─── INPUT RECORDS ───
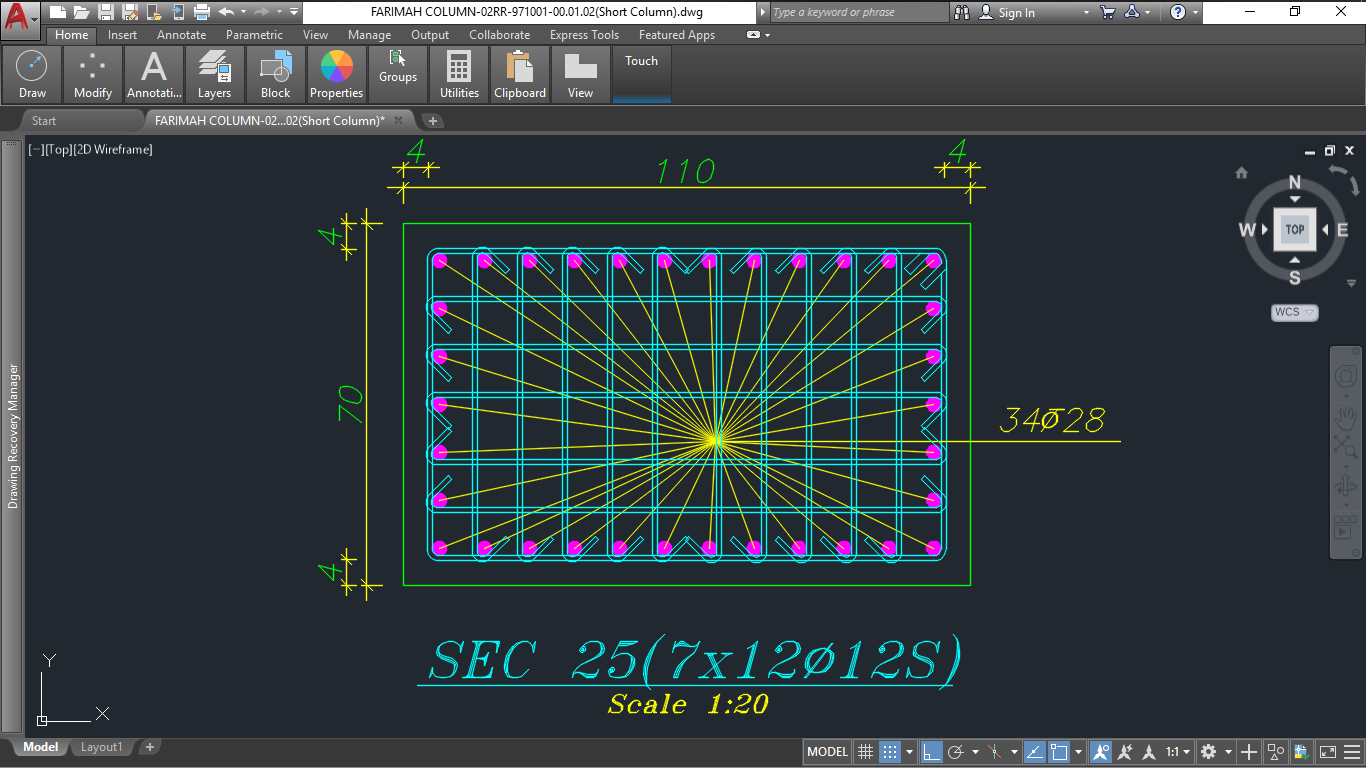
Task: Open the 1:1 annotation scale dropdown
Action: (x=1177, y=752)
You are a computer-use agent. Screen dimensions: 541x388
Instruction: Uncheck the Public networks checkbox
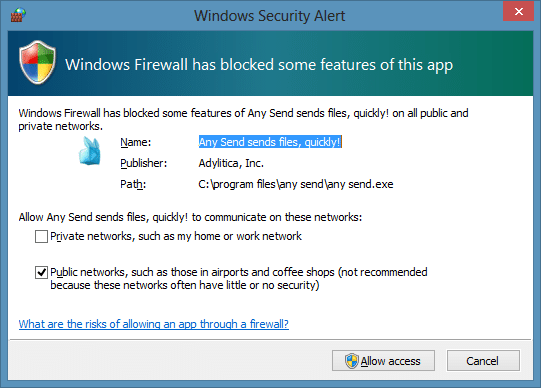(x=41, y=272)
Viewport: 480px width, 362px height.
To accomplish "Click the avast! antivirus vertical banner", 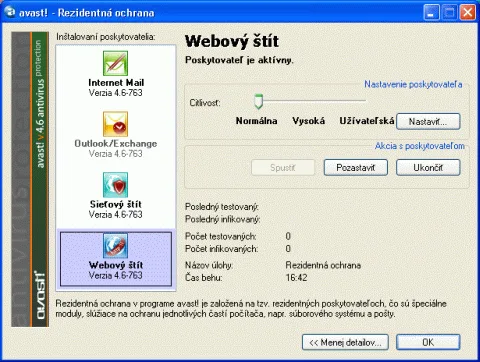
───
TASK TO COMPLETE - Produce an exact copy of the lines from the line containing "Viewport: 480px width, 362px height." through the last line of the records, with no pictures and no other text.

EXERCISE RESULT -
Viewport: 480px width, 362px height.
To accomplish "Click the avast! antivirus vertical banner", 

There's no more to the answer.